Take the entries below and retype them word for word, excluding the images.
· · · · ·
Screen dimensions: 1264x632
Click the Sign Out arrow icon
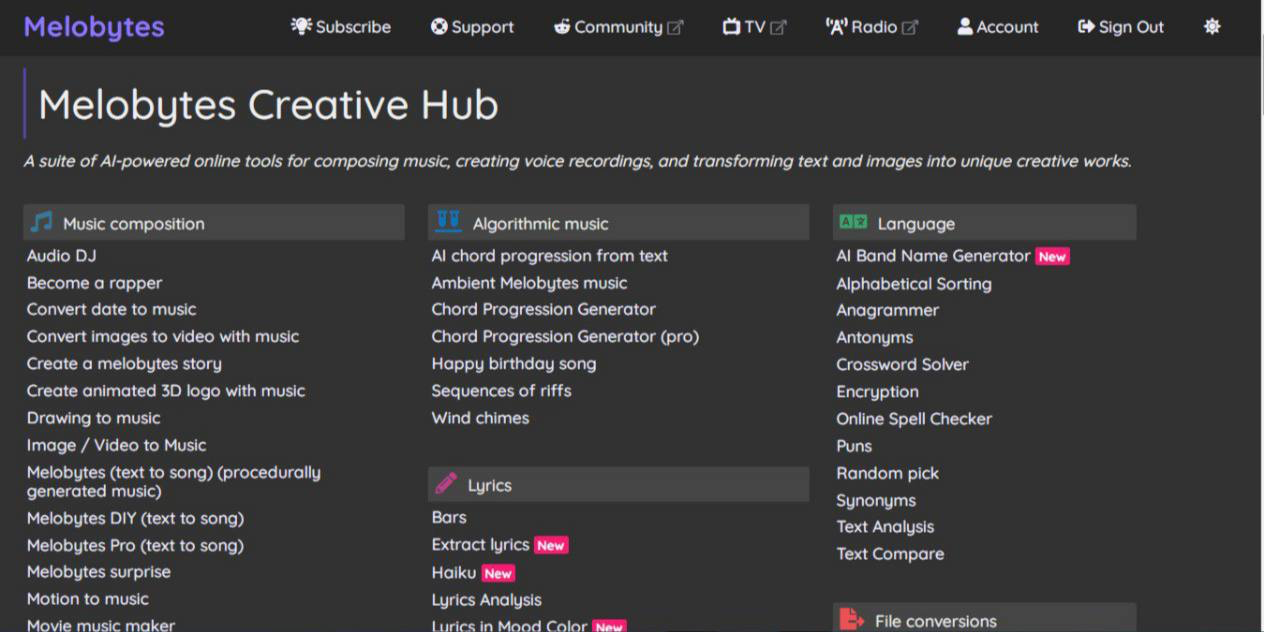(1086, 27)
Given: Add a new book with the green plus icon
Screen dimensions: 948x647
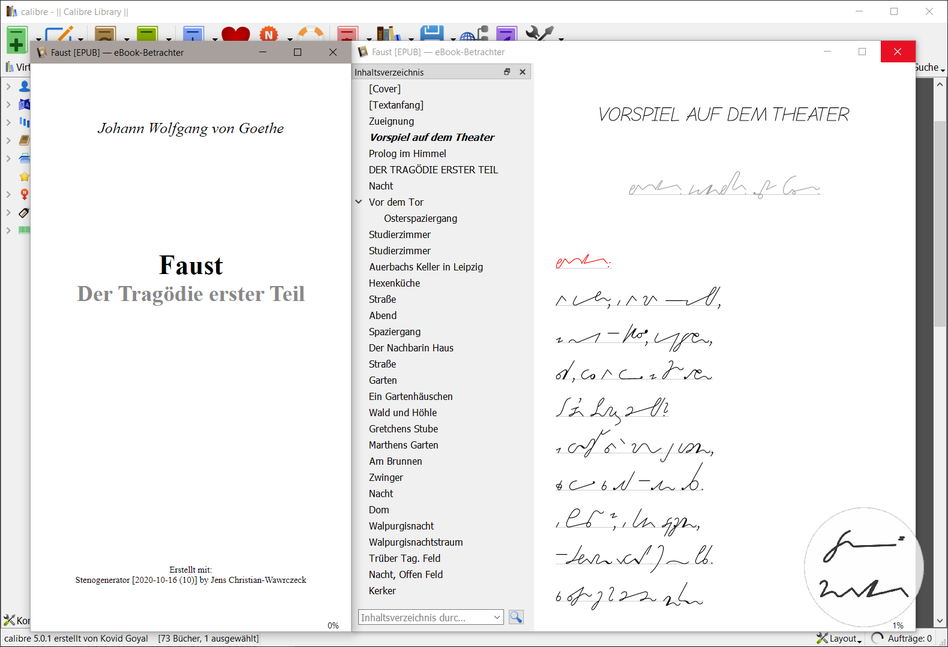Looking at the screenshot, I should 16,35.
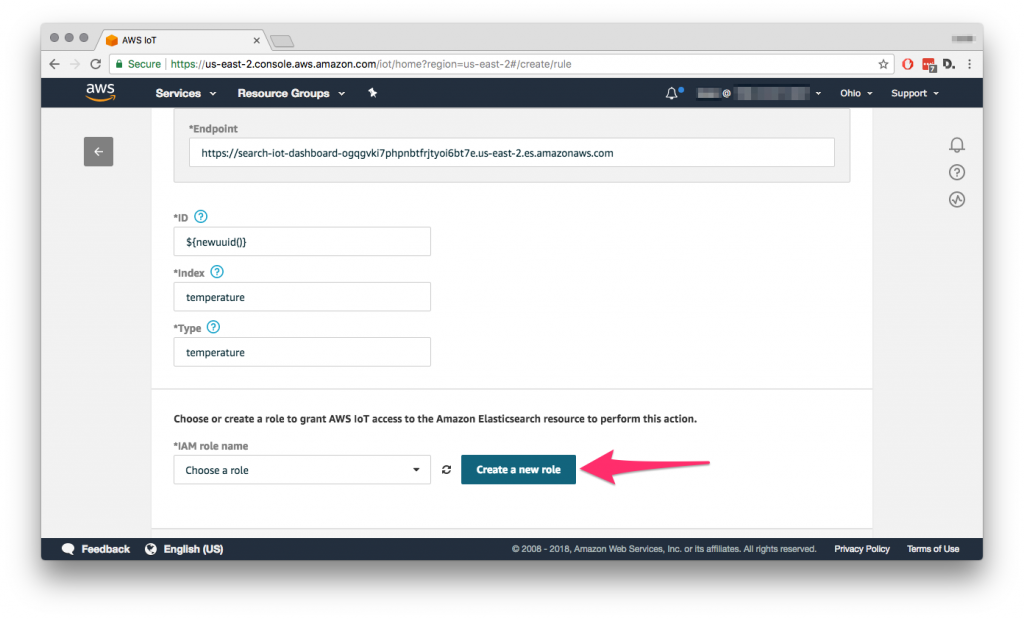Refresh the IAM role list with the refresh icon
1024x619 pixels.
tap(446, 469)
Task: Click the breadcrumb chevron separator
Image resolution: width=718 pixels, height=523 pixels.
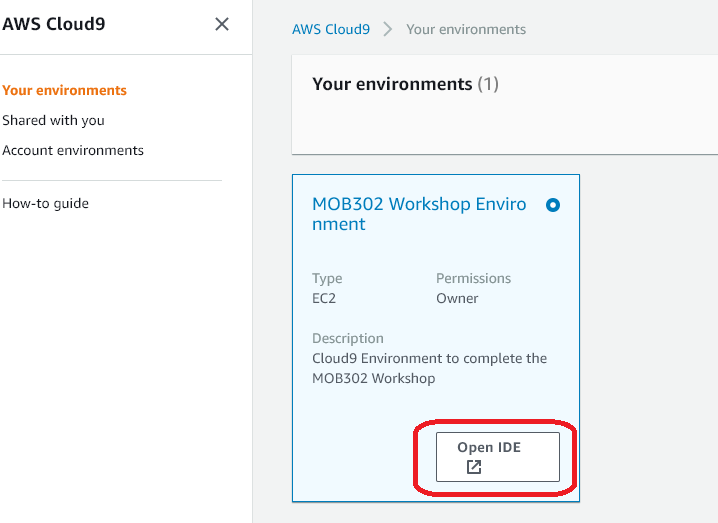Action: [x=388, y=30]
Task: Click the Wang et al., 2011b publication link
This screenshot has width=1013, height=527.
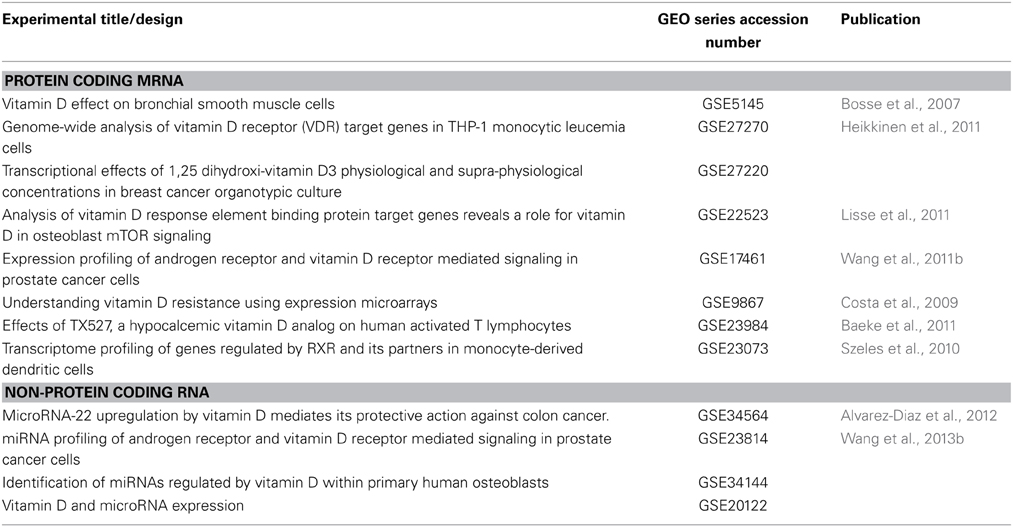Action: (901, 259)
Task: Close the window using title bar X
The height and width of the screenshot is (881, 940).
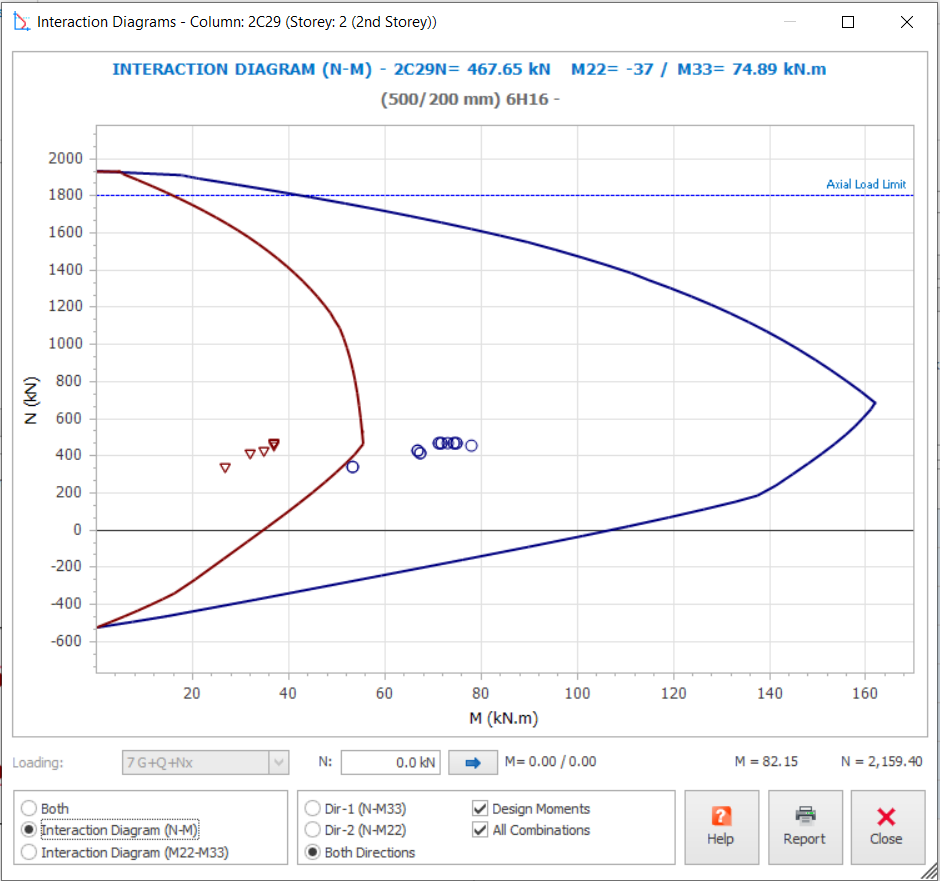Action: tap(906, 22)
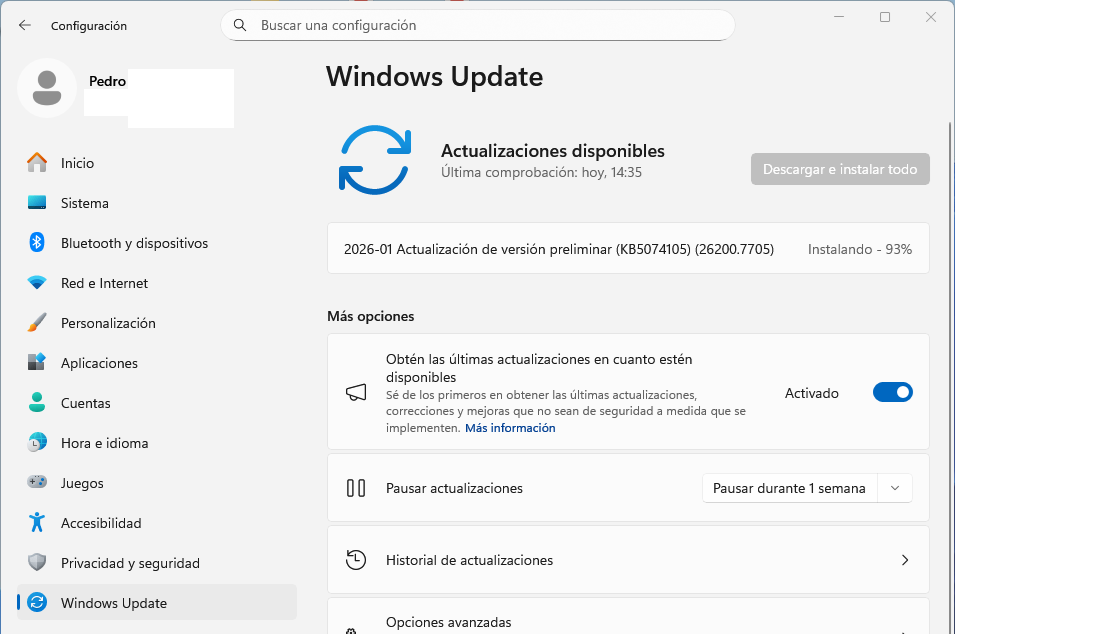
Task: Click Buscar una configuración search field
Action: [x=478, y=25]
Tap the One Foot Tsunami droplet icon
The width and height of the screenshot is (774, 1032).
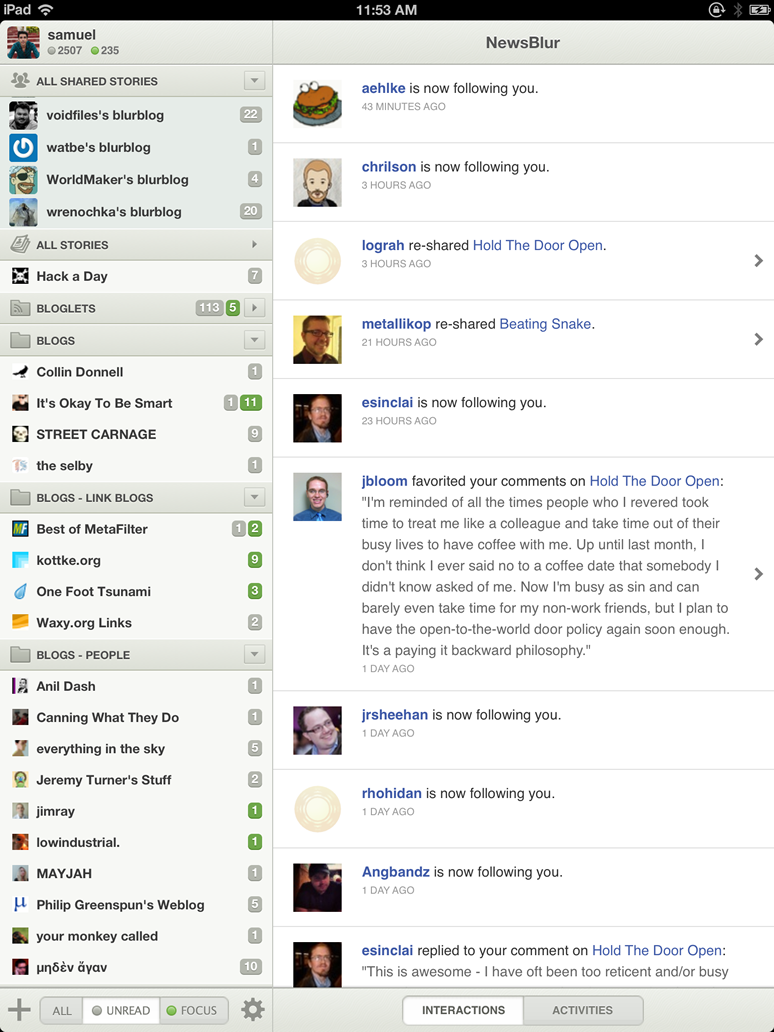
· · · · ·
— Output of the exercise —
Screen dimensions: 1264x632
Click the Sign Out arrow icon
(1086, 27)
Given: Add a new book with the green plus icon
Screen dimensions: 948x647
Looking at the screenshot, I should 16,35.
Refresh the IAM role list with the refresh icon
1024x619 pixels.
tap(446, 469)
Task: Click the breadcrumb chevron separator
Image resolution: width=718 pixels, height=523 pixels.
Action: [x=388, y=30]
Task: Click the Wang et al., 2011b publication link
This screenshot has width=1013, height=527.
Action: (901, 259)
Task: Close the window using title bar X
The height and width of the screenshot is (881, 940).
Action: tap(906, 22)
Task: Click Buscar una configuración search field
Action: [x=478, y=25]
Tap the One Foot Tsunami droplet icon
The width and height of the screenshot is (774, 1032).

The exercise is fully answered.